Oral Answers to Questions — Ministry of Health – in the House of Commons at 12:00 am on 6 July 1964.
asked the Minister of Health why he disregarded the researches, of which he was informed, of Dr. Ionel Rapaport into the relationship between the concentration of fluoride in the water supply and the proportion of mongol births.
I would refer my hon. Friend to the Answer my hon. Friend gave to my hon. and gallant Friend the Member for Arundel and Shoreham (Captain Kerby) on 24th June. I am sending him a copy of my chief medical officer's circular letter mentioned in it.
Whilst I am not aware of the content of the letter, may I ask whether it is not rather odd that the Ministry, especially as in detailed evidence in Circular 105, disregards completely the overwhelming evidence in favour of the fact that an increase in mongol births is directly associated with an increase in fluoride in water and that an amount up to one part per million recommended by the Ministry is sufficient in itself apparently to have some effect? Although the number of such births is comparatively small, is it not entirely wrong that a local authority should be encouraged to put fluoride in the water supply even if one mother only is affected thereby?
I disagree entirely with what my hon. Friend has said. I have considered this matter carefully, and the advice I have been given is that there is no basis whatever for any suggestion that fluoride might even cause one mother to give birth to one mongol child. The defects in the report of the work of Dr. Rapaport are fully explained in the document which I am sending to my hon. Friend.
Is it or is it not a fact that Dr. Rapaport's statistical evidence and conclusions are not accepted by any reputable authority, and that to the best knowledge and belief of my right hon. Friend no harm has come to anybody by drinking water containing up to one part per million of fluoride, whether artificially or naturally present?

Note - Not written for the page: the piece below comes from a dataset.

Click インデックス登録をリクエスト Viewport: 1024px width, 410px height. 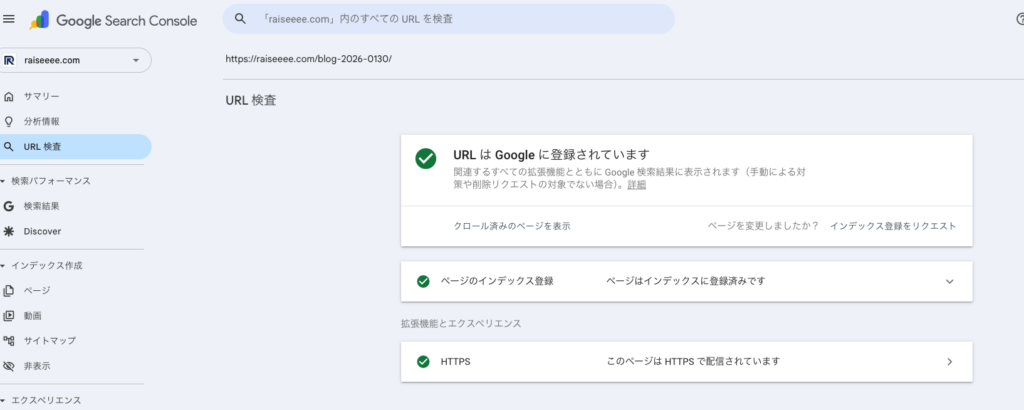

There is certainly no evidence whatsoever of any harmful effect from water with a fluoride content of the level which is adopted in fluoridation. A carefully planned investigation by Dr. Berry, in this country, in which virtually all mongols were traced and control areas were included, shows that there is no connection between the concentration of fluoride in water supply and the proportion of mongol births.
Would the right hon. Gentleman not agree that it would be absurd if he were to recommend local authorities to add Epsom Salts to all our drinking water because some people suffer from constipation? Does he not realise that the parallel with the addition of fluoride is exact? Surely all of us do not need to drink fluoridated water just because it is of use to some children.
I do not agree with the hon. Member. Epsom Salts may be appropriate in his case, but I do not need it.